7th grade book tasting a sweet treat

by Kenny Gutierrez-King

Seventh grade students from Ms. Tan, Mrs. Sauerbier, and Mrs. Kerr's classes participated in a book tasting on January 11. During this is an event, 7th graders wrote children's books and then read them to Sauder Elementary 5th graders. Parents also attended the event. Snacks were provided.

The process of writing took three months.

"There was a ton of brainstorming and planning and revising that went into writing the children's books," said Ms. Tan, a language arts teacher.

The students had to think of a personal experience and turn it into a fiction story. They also had to use crafting choices to determine the fate of their character.

"What will an intense storm cause to happen to the plot?" asked Ms. Tan, while providing an example. "How is it going to affect the reader? How will it make them feel?"

The book tasting helped the 7th graders learn to read like authors.

Every 5th grade class took part in the book tasting. This provided an opportunity for them to learn how to determine a theme written by the 7th grade authors. The 5th graders got to talk with the authors about their books and how they can improve.

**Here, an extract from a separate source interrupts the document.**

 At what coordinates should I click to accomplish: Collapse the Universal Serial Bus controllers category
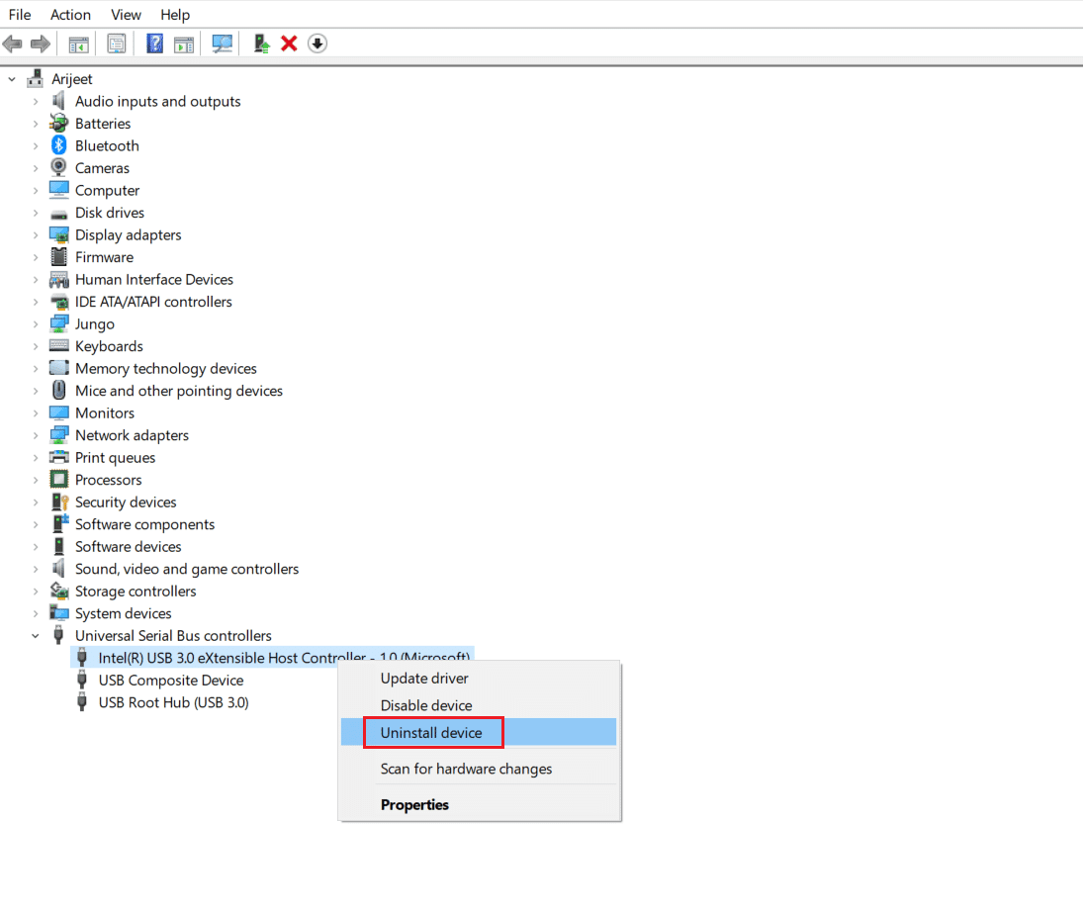pos(37,635)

The book tasting was a great way to help both the 5th graders and the 7th graders.

On the day of the book tasting, students could read, listen to stories, and enjoy some food.

Fifth grader Paulo Fatigati said, "I think that the book tasting is going great."

Aiden Bryant, a 7th grader, said, "I like how people can bring their family to see what their children can actually do."

This event was a fun way to help students to read like writers, determine a theme, and develop a story of their own.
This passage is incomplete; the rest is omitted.